When you have atrial fibrillation, your heart is not beating normally. Instead of a strong regular beat, your heart quivers and beats irregularly and less effectively. Over time, this can wear out your heart, and your heart will get gradually larger and weaker and can start to fail. People with atrial fibrillation have a 3-fold risk for heart failure, according to a report published in the journal Circulation in December 2014.
2. Increased shortness of breath or fatigue and swelling in your ankles, feet, legs, or stomach may be symptoms of heart failure.
When your heart is in atrial fibrillation, you may or may not have symptoms. If you do have symptoms, they can include fatigue, palpitation, trouble breathing, confusion, and dizziness. If atrial fibrillation isn’t well controlled, blood flow can back up into the heart and lungs leading to heart failure. Symptoms of heart failure include increasing trouble breathing, fatigue, and swelling due to fluid accumulating in your tissues.
3. High blood pressure, diabetes, and obesity are risk factors for heart failure.
Examples of risk factors shared by both atrial fibrillation and heart failure are high blood pressure, coronary artery disease, heart valve abnormalities, diabetes, older age, sleep apnea, and obesity. These shared risk factors help explain why having atrial fibrillation increases the risk for heart failure. Conversely, having heart failure increases the risk for atrial fibrillation.
4. Medications that help the heart beat more regularly may help control heart failure.
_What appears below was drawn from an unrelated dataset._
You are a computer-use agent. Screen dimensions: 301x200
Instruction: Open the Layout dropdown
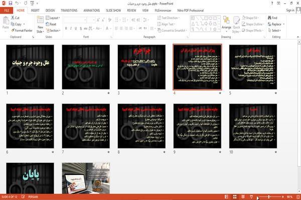[53, 18]
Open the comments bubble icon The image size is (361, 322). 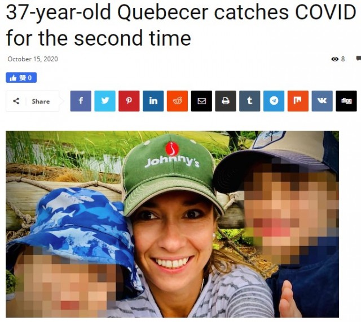click(358, 59)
Medications used to slow down your heart when you have atrial fibrillation are called rate control medications. Those used to make your heart beat more regularly are called rhythm control medications. Both kinds may help control heart failure as well as atrial fibrillation symptoms because they make your heart beat more efficiently.
5. A surgical procedure called ablation may help prevent heart failure.
Several studies have found improvement in heart failure for people with atrial fibrillation when a procedure called catheter ablation is performed. Ablation involves threading a long, flexible tube called a catheter into the heart through a blood vessel in the leg or arm. Radio wave energy sent through the catheter destroys specific areas of the heart where abnormal heartbeats of atrial fibrillation start.
6. Even if atrial fibrillation is under control, there are still steps you can take to help prevent heart failure.
If you don’t have atrial fibrillation, or if your atrial fibrillation is well controlled, you can still develop heart failure. Other conditions including coronary artery disease, high blood pressure, and diabetes can also lead to heart failure. Work closely with your doctor to prevent or control these related health conditions and make healthy lifestyle choices that can help reduce your risk for heart failure.
7. Not smoking, exercising regularly, and maintaining a healthy weight can help prevent atrial fibrillation and heart failure.
Not smoking cuts your risk for both atrial fibrillation and heart failure. The same is true for maintaining a healthy weight and getting regular exercise. If you smoke, get help to quit. If you're overweight, work with your doctor to develop a weight-loss plan. Even short periods of physical activity are good for your heart and can reduce your risk for heart failure.
8. A heart-healthy diet may help lower the risk for heart failure.
A healthy diet for heart failure prevention should include vegetables, fruits, whole grains, and low-fat proteins. Foods to avoid include high-fat foods, those that have added sugar, and refined grains such as white bread, rice, and pasta. These types of grains are digested faster, increase your sugar load, and are less heart-healthy.
9. Avoiding excess alcohol and salt can also help prevent heart failure.
Excessive alcohol use can trigger atrial fibrillation, and anything that triggers atrial fibrillation causes more stress on your heart. Drink alcohol in moderation to help protect your heart. A diet high in salt also stresses your heart because it causes more fluid to stay in your system. Limit salty foods and eliminate excess salt from your diet.